Dietary deficiencies in the menopausal woman are often underestimated. The modern menopausal female is often challenged by weight gain which results in attempts to limit overall calorie intake in the diet. While the standard American diet (SAD) is rich in calories it is often devoid of essential nutrients, such as minerals and vitamins. Therefore, limitation of calorie intake often results in selective nutrient deficiencies e.g. specific vitamins or minerals. Sex hormone metabolism requires many co-factors and therefore the facilitation of hormonal function may often depend upon adequate vitamin mineral intake. That said, there are certain nutrients that are particularly quite critical in supporting sex hormone metabolism and function. These nutrients of specific importance include Vitamin B6, C and E, with magnesium, zinc and essential fatty acids.

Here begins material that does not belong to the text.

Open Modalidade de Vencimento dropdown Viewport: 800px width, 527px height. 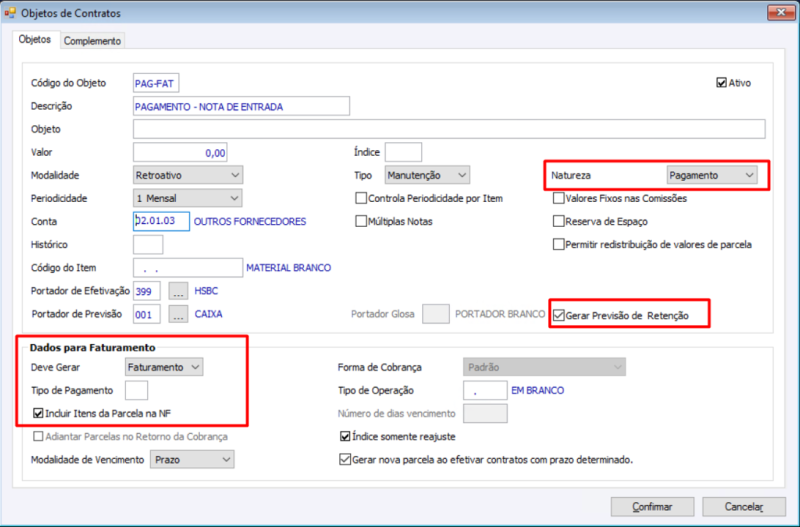192,460
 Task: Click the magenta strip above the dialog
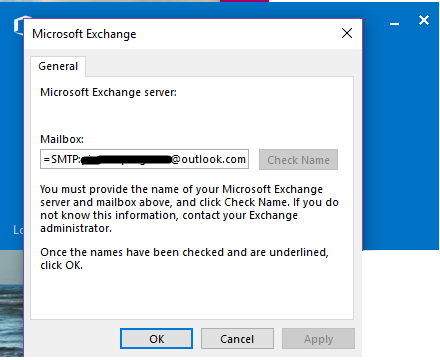pyautogui.click(x=244, y=1)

The importance of Vitamin E in the management of hot flashes or vaginal disorders has been recognized for more than 60 years. Many of these observations of the benefits of Vitamin E on menopause are dated and do not identify a specific benefit for one or other type of tocopherols. The biological function of Vitamin E has been most focused on its ability to act as an antioxidant that maintains the integrity of biological membranes. However, Vitamin E is known to regulate microsomal enzymes and membrane-associated enzyme systems, thereby acting as a key biological response modifier. In addition, it has a role in hormonal production, mytochondrial function and nucleic acid or protein metabolism.

The antioxidant functions of Vitamin E are believed to account for its benefit in cardiovascular disease, cancer prevention, cataract formation, maintenance of cognitive function and anti-aging properties. The antioxidant functions of Vitamin E is dependent upon nutritional co-factors including Omega-3 fatty acids, selenium, Vitamin C, beta-carotene and, to a lesser degree, iron and sulfur containing amino acids. Contemporary studies of Vitamin E supplementation in circumstances of dysmennorrhea, pre-menstrual syndrome and symptomatic menopause show benefits. In a prospective study of Vitamin E supplementation in breast cancer survivors, high dosage (800 iu per day) resulted in a significant reduction in hot flashes and other vasomotor symptoms, compared with placebo.

Supplementation with Omega-3 fatty acids, in there active form (fish oil with high concentrations of EPA and DHA) is advisable in all peri-menopausal and menopausal females because of protean health benefits. However, fish oil supplementation is best administered in enteric coated soft gels where the bioavailability of the active Omega-3 fatty acids may be enhanced up to 3 fold, resulting in superior therapeutic outcome, better patient tolerability and improved compliance. Regular fish oil capsules and liquids are becoming increasingly obsolete as scientific literature defines the need for relatively high dosages of active Omega-3 fatty acids to achieve treatment outcomes in a variety of disorders. Several studies have highlighted the importance of B complex vitamins in the management of pre-menstrual syndrome, menopause and adverse effects of hormone administration in birth control pills. Most interest has focused on Vitamin B6 which has been shown to be variably successful in alleviating symptoms of women with pre-menstrual syndrome and menopause. However, Vitamin B6 does not work in isolation and it requires the presence of Vitamin B2 and magnesium to be maximally effective.